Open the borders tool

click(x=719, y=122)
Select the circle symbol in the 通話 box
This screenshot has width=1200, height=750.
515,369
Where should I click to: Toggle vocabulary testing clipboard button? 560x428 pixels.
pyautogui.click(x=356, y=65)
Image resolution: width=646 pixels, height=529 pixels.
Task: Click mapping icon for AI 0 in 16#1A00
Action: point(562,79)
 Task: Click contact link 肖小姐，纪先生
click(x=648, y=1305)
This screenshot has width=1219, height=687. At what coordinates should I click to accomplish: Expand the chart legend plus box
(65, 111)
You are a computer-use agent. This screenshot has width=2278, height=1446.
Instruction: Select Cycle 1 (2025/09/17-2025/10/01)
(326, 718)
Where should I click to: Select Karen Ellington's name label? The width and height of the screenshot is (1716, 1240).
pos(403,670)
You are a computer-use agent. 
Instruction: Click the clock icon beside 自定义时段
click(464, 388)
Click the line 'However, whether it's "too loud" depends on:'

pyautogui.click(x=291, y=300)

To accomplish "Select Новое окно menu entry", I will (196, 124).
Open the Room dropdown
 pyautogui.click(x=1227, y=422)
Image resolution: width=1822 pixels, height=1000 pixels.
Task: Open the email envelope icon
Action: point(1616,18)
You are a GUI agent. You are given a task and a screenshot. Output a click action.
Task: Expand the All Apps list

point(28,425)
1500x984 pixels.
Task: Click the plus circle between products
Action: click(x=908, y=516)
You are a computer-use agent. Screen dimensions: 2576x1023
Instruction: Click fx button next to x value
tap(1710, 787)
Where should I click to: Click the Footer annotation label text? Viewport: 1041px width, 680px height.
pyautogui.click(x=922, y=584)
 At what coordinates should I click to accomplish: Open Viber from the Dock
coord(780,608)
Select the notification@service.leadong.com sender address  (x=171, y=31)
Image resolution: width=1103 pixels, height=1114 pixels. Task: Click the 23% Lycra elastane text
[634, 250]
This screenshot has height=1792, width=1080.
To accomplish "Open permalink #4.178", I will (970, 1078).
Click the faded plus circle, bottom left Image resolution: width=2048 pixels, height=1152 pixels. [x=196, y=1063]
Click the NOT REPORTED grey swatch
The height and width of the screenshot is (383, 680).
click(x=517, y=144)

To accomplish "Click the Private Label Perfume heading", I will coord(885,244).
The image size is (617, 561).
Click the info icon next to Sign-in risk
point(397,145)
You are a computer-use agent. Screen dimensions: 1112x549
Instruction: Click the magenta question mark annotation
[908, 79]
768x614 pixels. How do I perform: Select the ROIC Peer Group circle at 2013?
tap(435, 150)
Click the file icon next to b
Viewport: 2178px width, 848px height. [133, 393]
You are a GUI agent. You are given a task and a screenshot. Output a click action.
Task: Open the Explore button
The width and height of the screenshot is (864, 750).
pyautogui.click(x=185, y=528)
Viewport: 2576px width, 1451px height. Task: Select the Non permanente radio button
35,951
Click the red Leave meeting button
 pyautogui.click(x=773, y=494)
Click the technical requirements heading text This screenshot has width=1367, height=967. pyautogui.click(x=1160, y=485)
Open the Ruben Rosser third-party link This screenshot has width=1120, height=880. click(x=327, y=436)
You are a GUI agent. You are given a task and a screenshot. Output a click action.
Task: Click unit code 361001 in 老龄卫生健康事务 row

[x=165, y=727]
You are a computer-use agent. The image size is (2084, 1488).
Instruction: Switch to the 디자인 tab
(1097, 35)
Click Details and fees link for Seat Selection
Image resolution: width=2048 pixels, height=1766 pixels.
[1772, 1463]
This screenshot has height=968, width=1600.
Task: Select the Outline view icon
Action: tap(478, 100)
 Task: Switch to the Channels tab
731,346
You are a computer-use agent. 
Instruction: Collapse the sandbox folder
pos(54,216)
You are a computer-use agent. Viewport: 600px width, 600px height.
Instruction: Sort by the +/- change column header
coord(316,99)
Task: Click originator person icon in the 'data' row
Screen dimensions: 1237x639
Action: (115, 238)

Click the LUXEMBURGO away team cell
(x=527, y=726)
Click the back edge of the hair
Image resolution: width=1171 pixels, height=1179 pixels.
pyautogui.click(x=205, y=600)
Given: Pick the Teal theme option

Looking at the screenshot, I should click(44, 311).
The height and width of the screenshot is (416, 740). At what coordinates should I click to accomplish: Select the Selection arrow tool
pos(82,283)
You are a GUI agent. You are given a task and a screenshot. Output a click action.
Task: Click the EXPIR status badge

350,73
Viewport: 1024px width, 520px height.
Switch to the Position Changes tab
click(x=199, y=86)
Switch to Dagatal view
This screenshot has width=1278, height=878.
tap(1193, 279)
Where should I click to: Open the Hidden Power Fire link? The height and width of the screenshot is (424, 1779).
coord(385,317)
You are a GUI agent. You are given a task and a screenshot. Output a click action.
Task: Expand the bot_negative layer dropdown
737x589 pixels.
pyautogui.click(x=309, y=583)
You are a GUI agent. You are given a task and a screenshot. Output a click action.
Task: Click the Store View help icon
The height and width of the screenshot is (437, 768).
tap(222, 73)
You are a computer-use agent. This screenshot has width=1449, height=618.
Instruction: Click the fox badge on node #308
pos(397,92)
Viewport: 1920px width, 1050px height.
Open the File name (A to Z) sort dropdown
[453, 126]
---
*Required task*. List every line of the material above that contains the word "Viewport", copying each line in full.

*The result*.
Where should I click to: Click the Footer annotation label text? Viewport: 1041px width, 680px height.
Viewport: 2178px width, 848px height. [133, 393]
Viewport: 2576px width, 1451px height. Task: Select the Non permanente radio button
You are a computer-use agent. Viewport: 600px width, 600px height.
Viewport: 1024px width, 520px height.
Viewport: 1920px width, 1050px height.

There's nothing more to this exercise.